Now, today, a 'magic pill to keep you slim: drug kills hunger pangs without any side effects'.
Yes. 'Magic'.
Here's how the article, by Mark Reynolds, begins:
Millions of overweight Britons could benefit from a new wonder diet pill which switches off appetite without any side effects.
Scientists are close to developing the drug which will help combat the growing obesity epidemic with some 15 million in the UK now falling into that category.
Regular readers of the Express may feel they've been here before. On 23 April 2007, the paper asked: Is a magic pill a cure for obesity?
A week later, it was trumpeting a 'magic pill that helps you burn fat without exercise'.
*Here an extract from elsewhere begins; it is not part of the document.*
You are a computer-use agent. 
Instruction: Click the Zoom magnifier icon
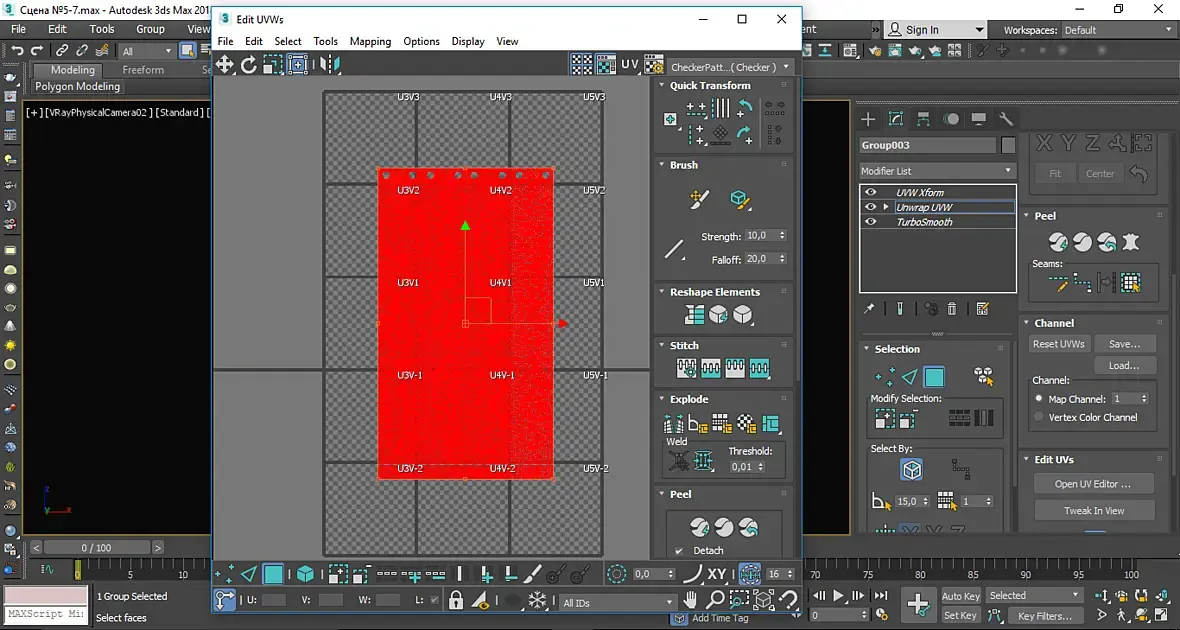[715, 600]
Given there is, according to the article, a 'growing obesity epidemic' it appears those 'magic pills' didn't work.
Surprisingly.
Incidentally, this story, like a similar version in the Mail, was based on a report in yesterday's Sunday Times. The Express says the pill is 'without any side effects'. The Mail claims at the start there are no 'nasty side effects'. At the end of the article, however, the Mail states:
Side-effects are predicted to be limited to bouts of nausea, but OAP-189 will have to go through extensive human testing before it reaches the market, which is expected to take between five and seven years.
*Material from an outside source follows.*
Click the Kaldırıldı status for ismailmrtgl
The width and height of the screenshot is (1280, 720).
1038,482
Ah. So there could be 'bouts of nausea' and it could be another 5 years - at least - before the product might be available. After 'extensive human testing'. In which time, the absence, or otherwise, of side effects might be rather more clear.
I'm on the very early clinical pre-trials for this pill, and am one of the first 3 people ever to use it.
ReplyDeleteWhile the nausea is intense, the primary side-effect is far worse.
For a few hours, I actually believed headlines like this.
Due to this attack of extreme credulity, my wife has lost faith in me, my children have disowned me, and I bought loads of Diana memorabilia from the Daily Express.
Please, Tabloid Watch, in the spirit of Jimmy Saville - please fix it for me.